--- Exercise brief ---
Please give these records again, replacing "Output a click action" with "Return a click action" and leaving everything else unchanged.

--- START Exercise inputs ---

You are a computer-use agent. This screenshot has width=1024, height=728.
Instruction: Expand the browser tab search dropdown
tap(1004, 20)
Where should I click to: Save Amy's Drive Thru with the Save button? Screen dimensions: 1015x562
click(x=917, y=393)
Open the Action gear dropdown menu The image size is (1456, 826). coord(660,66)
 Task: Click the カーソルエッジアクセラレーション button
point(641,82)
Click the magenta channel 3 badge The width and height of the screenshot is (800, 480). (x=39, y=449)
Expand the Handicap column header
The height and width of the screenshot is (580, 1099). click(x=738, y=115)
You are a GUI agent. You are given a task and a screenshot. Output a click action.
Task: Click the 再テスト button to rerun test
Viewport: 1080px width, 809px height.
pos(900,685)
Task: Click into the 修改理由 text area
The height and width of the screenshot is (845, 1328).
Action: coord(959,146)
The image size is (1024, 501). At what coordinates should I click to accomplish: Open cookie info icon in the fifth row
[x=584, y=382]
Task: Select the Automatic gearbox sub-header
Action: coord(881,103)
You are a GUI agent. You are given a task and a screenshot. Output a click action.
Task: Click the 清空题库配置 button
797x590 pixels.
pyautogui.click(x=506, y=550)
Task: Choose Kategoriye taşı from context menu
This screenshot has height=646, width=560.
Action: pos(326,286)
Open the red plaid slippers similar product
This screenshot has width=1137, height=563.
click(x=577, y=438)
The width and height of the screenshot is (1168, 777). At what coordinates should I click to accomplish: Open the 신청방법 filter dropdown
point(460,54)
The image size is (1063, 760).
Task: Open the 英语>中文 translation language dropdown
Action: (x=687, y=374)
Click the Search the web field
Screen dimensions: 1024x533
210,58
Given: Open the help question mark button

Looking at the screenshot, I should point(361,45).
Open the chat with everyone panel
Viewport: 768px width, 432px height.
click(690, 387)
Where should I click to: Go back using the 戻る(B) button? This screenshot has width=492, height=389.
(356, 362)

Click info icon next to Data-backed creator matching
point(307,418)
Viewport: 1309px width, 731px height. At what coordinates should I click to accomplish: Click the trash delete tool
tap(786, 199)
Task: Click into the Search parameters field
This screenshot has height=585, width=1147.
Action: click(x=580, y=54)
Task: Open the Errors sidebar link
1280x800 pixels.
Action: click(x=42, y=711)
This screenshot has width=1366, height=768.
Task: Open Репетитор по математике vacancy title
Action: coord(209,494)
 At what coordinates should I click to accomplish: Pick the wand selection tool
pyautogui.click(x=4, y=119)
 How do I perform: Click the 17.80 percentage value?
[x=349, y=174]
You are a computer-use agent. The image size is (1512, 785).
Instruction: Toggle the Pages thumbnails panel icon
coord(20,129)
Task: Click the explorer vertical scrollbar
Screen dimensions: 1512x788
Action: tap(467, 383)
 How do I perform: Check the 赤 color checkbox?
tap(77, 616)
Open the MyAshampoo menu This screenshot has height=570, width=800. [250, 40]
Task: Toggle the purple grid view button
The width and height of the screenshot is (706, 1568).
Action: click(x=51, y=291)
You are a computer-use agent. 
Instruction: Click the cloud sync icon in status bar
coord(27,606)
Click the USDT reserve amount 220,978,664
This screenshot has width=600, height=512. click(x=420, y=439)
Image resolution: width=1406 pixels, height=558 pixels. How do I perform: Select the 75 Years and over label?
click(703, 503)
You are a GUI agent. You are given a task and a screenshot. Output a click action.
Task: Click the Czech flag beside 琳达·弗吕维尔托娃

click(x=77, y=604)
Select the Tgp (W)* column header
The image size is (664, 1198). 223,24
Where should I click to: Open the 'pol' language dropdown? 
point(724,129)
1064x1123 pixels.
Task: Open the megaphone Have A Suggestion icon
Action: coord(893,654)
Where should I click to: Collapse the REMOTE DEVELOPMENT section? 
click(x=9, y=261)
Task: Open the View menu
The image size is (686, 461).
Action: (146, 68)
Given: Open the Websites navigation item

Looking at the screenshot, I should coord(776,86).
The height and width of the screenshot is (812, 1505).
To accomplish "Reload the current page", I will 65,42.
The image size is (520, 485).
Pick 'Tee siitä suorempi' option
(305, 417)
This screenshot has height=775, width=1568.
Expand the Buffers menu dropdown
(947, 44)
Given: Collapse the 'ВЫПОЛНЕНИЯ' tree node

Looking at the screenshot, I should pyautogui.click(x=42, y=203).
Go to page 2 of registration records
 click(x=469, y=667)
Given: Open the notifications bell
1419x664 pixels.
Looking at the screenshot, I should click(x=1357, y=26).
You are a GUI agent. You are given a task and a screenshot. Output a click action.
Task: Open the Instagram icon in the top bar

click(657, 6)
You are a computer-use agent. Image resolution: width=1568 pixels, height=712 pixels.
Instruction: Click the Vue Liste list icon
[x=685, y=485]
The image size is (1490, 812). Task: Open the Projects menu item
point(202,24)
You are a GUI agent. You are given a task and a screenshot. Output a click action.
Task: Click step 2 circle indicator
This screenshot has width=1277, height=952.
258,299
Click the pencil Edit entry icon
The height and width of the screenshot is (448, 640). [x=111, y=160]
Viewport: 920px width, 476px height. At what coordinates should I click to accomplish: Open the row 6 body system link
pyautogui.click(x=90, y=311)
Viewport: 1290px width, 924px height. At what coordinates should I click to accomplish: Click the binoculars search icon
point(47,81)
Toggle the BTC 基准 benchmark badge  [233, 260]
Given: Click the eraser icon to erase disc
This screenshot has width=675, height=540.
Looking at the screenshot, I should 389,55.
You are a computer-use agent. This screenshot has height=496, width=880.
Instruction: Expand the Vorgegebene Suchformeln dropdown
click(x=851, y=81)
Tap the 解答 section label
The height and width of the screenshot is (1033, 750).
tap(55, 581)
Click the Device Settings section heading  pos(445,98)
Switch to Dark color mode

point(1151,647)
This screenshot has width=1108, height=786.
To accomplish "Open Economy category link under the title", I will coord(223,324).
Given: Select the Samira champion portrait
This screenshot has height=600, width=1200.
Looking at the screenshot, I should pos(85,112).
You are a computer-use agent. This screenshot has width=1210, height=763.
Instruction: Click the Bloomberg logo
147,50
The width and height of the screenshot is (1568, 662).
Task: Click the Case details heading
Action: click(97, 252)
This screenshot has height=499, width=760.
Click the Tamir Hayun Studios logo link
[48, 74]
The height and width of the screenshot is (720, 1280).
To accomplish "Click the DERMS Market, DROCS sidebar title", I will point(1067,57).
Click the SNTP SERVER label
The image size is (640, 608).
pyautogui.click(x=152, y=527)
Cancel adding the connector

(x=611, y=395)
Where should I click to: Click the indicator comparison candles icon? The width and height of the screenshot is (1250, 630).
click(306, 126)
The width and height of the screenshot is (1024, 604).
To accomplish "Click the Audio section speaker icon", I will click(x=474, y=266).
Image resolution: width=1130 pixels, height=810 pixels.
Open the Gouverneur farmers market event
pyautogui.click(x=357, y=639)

--- END Exercise inputs ---

--- Expected output ---
You are a computer-use agent. This screenshot has width=1024, height=728.
Instruction: Expand the browser tab search dropdown
tap(1004, 20)
Where should I click to: Save Amy's Drive Thru with the Save button? Screen dimensions: 1015x562
click(x=917, y=393)
Open the Action gear dropdown menu The image size is (1456, 826). coord(660,66)
 Task: Click the カーソルエッジアクセラレーション button
point(641,82)
Click the magenta channel 3 badge The width and height of the screenshot is (800, 480). (x=39, y=449)
Expand the Handicap column header
The height and width of the screenshot is (580, 1099). click(x=738, y=115)
You are a GUI agent. You are given a task and a screenshot. Return a click action.
Task: Click the 再テスト button to rerun test
Viewport: 1080px width, 809px height.
pos(900,685)
Task: Click into the 修改理由 text area
The height and width of the screenshot is (845, 1328).
Action: coord(959,146)
The image size is (1024, 501). At what coordinates should I click to accomplish: Open cookie info icon in the fifth row
[x=584, y=382]
Task: Select the Automatic gearbox sub-header
Action: coord(881,103)
You are a GUI agent. You are given a task and a screenshot. Return a click action.
Task: Click the 清空题库配置 button
797x590 pixels.
pyautogui.click(x=506, y=550)
Task: Choose Kategoriye taşı from context menu
This screenshot has height=646, width=560.
Action: pos(326,286)
Open the red plaid slippers similar product
This screenshot has width=1137, height=563.
click(x=577, y=438)
The width and height of the screenshot is (1168, 777). At what coordinates should I click to accomplish: Open the 신청방법 filter dropdown
point(460,54)
The image size is (1063, 760).
Task: Open the 英语>中文 translation language dropdown
Action: (x=687, y=374)
Click the Search the web field
Screen dimensions: 1024x533
210,58
Given: Open the help question mark button

Looking at the screenshot, I should point(361,45).
Open the chat with everyone panel
Viewport: 768px width, 432px height.
click(690, 387)
Where should I click to: Go back using the 戻る(B) button? This screenshot has width=492, height=389.
(356, 362)

Click info icon next to Data-backed creator matching
point(307,418)
Viewport: 1309px width, 731px height. At what coordinates should I click to accomplish: Click the trash delete tool
tap(786, 199)
Task: Click into the Search parameters field
This screenshot has height=585, width=1147.
Action: click(x=580, y=54)
Task: Open the Errors sidebar link
1280x800 pixels.
Action: click(x=42, y=711)
This screenshot has width=1366, height=768.
Task: Open Репетитор по математике vacancy title
Action: coord(209,494)
 At what coordinates should I click to accomplish: Pick the wand selection tool
pyautogui.click(x=4, y=119)
 How do I perform: Click the 17.80 percentage value?
[x=349, y=174]
You are a computer-use agent. The image size is (1512, 785).
Instruction: Toggle the Pages thumbnails panel icon
coord(20,129)
Task: Click the explorer vertical scrollbar
Screen dimensions: 1512x788
Action: tap(467, 383)
 How do I perform: Check the 赤 color checkbox?
tap(77, 616)
Open the MyAshampoo menu This screenshot has height=570, width=800. [250, 40]
Task: Toggle the purple grid view button
The width and height of the screenshot is (706, 1568).
Action: click(x=51, y=291)
You are a computer-use agent. 
Instruction: Click the cloud sync icon in status bar
coord(27,606)
Click the USDT reserve amount 220,978,664
This screenshot has width=600, height=512. click(x=420, y=439)
Image resolution: width=1406 pixels, height=558 pixels. How do I perform: Select the 75 Years and over label?
click(703, 503)
You are a GUI agent. You are given a task and a screenshot. Return a click action.
Task: Click the Czech flag beside 琳达·弗吕维尔托娃

click(x=77, y=604)
Select the Tgp (W)* column header
The image size is (664, 1198). 223,24
Where should I click to: Open the 'pol' language dropdown? 
point(724,129)
1064x1123 pixels.
Task: Open the megaphone Have A Suggestion icon
Action: coord(893,654)
Where should I click to: Collapse the REMOTE DEVELOPMENT section? 
click(x=9, y=261)
Task: Open the View menu
The image size is (686, 461).
Action: (146, 68)
Given: Open the Websites navigation item

Looking at the screenshot, I should coord(776,86).
The height and width of the screenshot is (812, 1505).
To accomplish "Reload the current page", I will 65,42.
The image size is (520, 485).
Pick 'Tee siitä suorempi' option
(305, 417)
This screenshot has height=775, width=1568.
Expand the Buffers menu dropdown
(947, 44)
Given: Collapse the 'ВЫПОЛНЕНИЯ' tree node

Looking at the screenshot, I should pyautogui.click(x=42, y=203).
Go to page 2 of registration records
 click(x=469, y=667)
Given: Open the notifications bell
1419x664 pixels.
Looking at the screenshot, I should click(x=1357, y=26).
You are a GUI agent. You are given a task and a screenshot. Return a click action.
Task: Open the Instagram icon in the top bar

click(657, 6)
You are a computer-use agent. Image resolution: width=1568 pixels, height=712 pixels.
Instruction: Click the Vue Liste list icon
[x=685, y=485]
The image size is (1490, 812). Task: Open the Projects menu item
point(202,24)
You are a GUI agent. You are given a task and a screenshot. Return a click action.
Task: Click step 2 circle indicator
This screenshot has width=1277, height=952.
258,299
Click the pencil Edit entry icon
The height and width of the screenshot is (448, 640). [x=111, y=160]
Viewport: 920px width, 476px height. At what coordinates should I click to accomplish: Open the row 6 body system link
pyautogui.click(x=90, y=311)
Viewport: 1290px width, 924px height. At what coordinates should I click to accomplish: Click the binoculars search icon
point(47,81)
Toggle the BTC 基准 benchmark badge  [233, 260]
Given: Click the eraser icon to erase disc
This screenshot has width=675, height=540.
Looking at the screenshot, I should 389,55.
You are a computer-use agent. This screenshot has height=496, width=880.
Instruction: Expand the Vorgegebene Suchformeln dropdown
click(x=851, y=81)
Tap the 解答 section label
The height and width of the screenshot is (1033, 750).
tap(55, 581)
Click the Device Settings section heading  pos(445,98)
Switch to Dark color mode

point(1151,647)
This screenshot has width=1108, height=786.
To accomplish "Open Economy category link under the title", I will coord(223,324).
Given: Select the Samira champion portrait
This screenshot has height=600, width=1200.
Looking at the screenshot, I should pos(85,112).
You are a computer-use agent. This screenshot has width=1210, height=763.
Instruction: Click the Bloomberg logo
147,50
The width and height of the screenshot is (1568, 662).
Task: Click the Case details heading
Action: click(97, 252)
This screenshot has height=499, width=760.
Click the Tamir Hayun Studios logo link
[48, 74]
The height and width of the screenshot is (720, 1280).
To accomplish "Click the DERMS Market, DROCS sidebar title", I will point(1067,57).
Click the SNTP SERVER label
The image size is (640, 608).
pyautogui.click(x=152, y=527)
Cancel adding the connector

(x=611, y=395)
Where should I click to: Click the indicator comparison candles icon? The width and height of the screenshot is (1250, 630).
click(306, 126)
The width and height of the screenshot is (1024, 604).
To accomplish "Click the Audio section speaker icon", I will click(x=474, y=266).
Image resolution: width=1130 pixels, height=810 pixels.
Open the Gouverneur farmers market event
pyautogui.click(x=357, y=639)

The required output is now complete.